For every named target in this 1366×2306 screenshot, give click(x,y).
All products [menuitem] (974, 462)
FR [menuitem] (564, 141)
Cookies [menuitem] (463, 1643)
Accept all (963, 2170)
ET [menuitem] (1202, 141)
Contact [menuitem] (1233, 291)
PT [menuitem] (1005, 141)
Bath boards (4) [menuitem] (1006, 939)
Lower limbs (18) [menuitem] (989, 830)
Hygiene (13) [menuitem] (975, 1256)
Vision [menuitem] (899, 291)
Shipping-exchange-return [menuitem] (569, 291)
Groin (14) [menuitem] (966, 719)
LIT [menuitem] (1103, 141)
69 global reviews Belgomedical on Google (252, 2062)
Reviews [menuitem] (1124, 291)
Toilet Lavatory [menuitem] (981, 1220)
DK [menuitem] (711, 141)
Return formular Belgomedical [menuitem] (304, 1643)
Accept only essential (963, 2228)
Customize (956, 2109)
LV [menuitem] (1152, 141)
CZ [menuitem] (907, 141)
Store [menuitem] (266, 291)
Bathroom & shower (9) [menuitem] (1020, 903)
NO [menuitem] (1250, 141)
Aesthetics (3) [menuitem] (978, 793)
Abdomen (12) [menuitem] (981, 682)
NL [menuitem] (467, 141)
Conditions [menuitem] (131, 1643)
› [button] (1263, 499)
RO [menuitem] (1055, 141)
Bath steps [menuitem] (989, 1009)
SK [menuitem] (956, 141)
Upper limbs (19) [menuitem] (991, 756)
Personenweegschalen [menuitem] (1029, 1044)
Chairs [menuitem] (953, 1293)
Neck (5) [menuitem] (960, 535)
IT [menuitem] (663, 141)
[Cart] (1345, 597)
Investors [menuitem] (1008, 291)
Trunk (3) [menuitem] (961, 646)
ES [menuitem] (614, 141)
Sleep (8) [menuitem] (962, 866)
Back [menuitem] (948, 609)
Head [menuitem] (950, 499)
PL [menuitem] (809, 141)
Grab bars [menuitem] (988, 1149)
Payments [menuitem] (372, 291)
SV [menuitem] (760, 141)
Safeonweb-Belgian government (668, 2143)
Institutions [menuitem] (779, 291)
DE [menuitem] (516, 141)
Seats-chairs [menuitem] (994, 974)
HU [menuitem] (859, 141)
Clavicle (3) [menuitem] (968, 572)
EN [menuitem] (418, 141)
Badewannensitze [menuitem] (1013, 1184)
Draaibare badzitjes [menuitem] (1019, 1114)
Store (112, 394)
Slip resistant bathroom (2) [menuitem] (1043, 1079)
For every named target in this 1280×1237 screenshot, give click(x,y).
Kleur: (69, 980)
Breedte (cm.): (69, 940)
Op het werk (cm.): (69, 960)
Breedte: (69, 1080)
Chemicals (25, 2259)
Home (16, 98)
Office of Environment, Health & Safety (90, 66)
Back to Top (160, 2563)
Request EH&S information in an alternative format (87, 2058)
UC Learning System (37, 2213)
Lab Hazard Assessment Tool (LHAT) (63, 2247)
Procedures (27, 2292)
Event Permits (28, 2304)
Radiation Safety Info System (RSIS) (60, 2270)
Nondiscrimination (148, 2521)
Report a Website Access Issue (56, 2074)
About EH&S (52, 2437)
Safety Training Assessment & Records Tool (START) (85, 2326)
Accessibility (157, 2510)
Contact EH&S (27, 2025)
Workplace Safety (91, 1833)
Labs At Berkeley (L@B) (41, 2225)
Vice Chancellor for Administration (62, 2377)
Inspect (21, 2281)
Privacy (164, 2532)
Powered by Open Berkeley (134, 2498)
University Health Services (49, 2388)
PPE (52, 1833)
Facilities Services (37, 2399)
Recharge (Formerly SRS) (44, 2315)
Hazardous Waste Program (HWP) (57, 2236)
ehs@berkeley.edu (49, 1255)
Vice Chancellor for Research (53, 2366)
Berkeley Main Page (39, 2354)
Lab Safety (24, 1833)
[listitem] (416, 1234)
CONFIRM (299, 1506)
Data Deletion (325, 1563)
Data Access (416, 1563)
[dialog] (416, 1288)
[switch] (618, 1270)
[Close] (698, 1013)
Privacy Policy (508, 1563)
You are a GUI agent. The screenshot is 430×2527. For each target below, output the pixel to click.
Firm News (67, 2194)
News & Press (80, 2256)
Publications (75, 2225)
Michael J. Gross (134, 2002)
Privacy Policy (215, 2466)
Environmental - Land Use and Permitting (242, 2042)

▬▬▬▬▬▬▬▬▬▬

Task prompt:
Would you copy out exactly the lines above that start at the one containing "Back [menuitem] (948, 609)" and end at the one containing "DE [menuitem] (516, 141)", inclusive?

Output below:
Back [menuitem] (948, 609)
Head [menuitem] (950, 499)
PL [menuitem] (809, 141)
Grab bars [menuitem] (988, 1149)
Payments [menuitem] (372, 291)
SV [menuitem] (760, 141)
Safeonweb-Belgian government (668, 2143)
Institutions [menuitem] (779, 291)
DE [menuitem] (516, 141)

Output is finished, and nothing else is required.